**Supplied passage**
———

Microbial therapy turns neutrophils into tumour killers

Research

By Michael Woodhead

16 Mar 2023

Dr Andrew Yam

Australian cancer researchers have shown that neutrophils can be converted from tumour growth promoters to tumour killing phenotypes through the direct application of microbial therapy.

Using animal tumour models, scientists at the Garvan Institute of Medical Research, Sydney, showed that injecting bacterial particles into a tumour’s microenvironment created a state of acute inflammation that led to a rapid and dramatic increase in activated cytotoxic neutrophils.

The experiments, led by Dr Andrew Yam, a medical oncologist at the Kinghorn Cancer Centre and PhD student at Garvan, showed that the activated tumour neutrophils switched from being producers of vascular endothelial growth factor (VEGF) to highly motile neutrophils that had enhanced anti-tumour effects.

“The neutrophil clusters remodelled tumour tissue and repressed tumour growth,” the research team reported in Cancer Research.

Microbe-activated neutrophils also upregulated chemokines known to regulate neutrophil and CD8+ T cell recruitment.

“Microbial therapy also boosted CD8+ T cell function and enhanced the therapeutic benefit of checkpoint inhibitor therapy in tumour-bearing mice and provided protection in a model of tumour recurrence,” they noted.

The observations were made after injection of inactivated Staph. aureus bacteria into tumour models, “stimulating the neutrophils to destroy the tumour in a range of animal cancer models, including Lewis lung carcinoma, triple-negative breast cancer, melanoma and pancreatic cancer.”

———

**Listed entries**
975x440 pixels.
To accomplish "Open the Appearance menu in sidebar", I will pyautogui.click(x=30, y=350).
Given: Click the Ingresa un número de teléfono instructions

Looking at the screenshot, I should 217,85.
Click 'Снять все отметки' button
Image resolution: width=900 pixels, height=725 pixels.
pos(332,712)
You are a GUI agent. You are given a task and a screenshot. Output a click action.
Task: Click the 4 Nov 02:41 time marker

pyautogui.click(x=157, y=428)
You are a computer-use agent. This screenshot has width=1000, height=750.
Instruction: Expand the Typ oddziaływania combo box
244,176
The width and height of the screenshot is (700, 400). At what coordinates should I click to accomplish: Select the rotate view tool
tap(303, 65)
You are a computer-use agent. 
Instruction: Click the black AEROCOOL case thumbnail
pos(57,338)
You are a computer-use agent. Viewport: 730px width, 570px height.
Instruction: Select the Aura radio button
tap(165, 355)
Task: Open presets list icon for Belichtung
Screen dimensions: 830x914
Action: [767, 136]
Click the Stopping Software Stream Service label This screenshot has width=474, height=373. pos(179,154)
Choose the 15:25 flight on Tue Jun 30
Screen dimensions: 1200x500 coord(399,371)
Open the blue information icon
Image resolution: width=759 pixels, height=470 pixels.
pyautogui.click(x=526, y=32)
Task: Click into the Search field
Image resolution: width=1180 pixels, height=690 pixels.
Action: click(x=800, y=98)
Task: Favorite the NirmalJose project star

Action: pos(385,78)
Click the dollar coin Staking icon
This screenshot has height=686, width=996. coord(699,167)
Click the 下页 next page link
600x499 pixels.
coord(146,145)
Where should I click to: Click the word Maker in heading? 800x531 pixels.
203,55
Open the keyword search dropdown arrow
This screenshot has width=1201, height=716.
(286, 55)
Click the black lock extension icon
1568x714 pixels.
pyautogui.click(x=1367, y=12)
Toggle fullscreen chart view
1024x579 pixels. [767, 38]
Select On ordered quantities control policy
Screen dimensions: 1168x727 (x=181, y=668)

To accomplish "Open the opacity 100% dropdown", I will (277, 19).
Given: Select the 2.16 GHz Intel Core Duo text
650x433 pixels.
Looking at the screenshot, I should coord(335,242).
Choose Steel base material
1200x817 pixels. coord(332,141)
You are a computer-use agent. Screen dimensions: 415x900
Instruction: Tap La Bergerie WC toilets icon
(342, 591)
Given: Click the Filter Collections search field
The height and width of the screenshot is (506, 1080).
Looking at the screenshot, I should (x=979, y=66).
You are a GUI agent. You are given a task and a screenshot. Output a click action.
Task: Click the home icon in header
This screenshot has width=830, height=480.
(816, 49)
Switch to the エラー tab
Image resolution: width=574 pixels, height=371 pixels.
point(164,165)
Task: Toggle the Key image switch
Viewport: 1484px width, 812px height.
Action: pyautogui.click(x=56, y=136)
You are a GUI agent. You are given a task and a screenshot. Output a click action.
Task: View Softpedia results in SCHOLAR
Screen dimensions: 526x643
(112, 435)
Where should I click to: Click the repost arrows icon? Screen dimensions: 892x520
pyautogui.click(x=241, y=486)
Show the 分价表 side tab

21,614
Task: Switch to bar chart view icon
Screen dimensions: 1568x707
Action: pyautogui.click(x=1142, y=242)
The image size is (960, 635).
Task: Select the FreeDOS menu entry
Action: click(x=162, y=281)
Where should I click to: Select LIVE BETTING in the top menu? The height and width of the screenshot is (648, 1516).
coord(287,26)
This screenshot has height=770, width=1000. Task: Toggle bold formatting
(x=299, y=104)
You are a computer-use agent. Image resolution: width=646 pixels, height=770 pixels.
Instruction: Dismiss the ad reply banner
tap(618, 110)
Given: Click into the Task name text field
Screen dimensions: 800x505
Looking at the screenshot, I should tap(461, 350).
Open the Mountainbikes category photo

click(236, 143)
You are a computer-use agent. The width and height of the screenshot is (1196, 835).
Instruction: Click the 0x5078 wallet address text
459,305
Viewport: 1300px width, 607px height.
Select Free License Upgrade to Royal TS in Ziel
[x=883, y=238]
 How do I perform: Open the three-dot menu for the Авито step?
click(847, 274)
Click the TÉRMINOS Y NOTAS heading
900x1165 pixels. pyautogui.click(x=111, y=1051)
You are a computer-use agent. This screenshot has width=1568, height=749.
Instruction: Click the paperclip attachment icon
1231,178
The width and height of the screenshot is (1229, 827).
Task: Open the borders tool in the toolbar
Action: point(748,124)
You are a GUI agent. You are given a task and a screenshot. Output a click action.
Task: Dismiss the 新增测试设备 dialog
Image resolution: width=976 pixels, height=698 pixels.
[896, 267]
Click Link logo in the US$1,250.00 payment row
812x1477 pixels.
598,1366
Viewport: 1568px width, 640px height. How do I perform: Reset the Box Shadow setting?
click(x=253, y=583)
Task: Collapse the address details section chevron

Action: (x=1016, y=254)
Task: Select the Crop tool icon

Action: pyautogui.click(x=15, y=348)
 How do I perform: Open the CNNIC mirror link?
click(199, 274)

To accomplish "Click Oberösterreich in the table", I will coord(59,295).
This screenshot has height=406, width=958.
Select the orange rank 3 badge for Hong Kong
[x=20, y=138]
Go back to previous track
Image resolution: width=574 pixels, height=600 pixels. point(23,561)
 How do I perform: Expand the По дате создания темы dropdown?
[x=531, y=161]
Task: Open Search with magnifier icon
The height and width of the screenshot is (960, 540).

———

**Task statement**
In the article on microbial therapy and neutrophils, what was injected into the tumor models to produce the observations?

**Response to this exercise**
Inactivated Staph. aureus bacteria.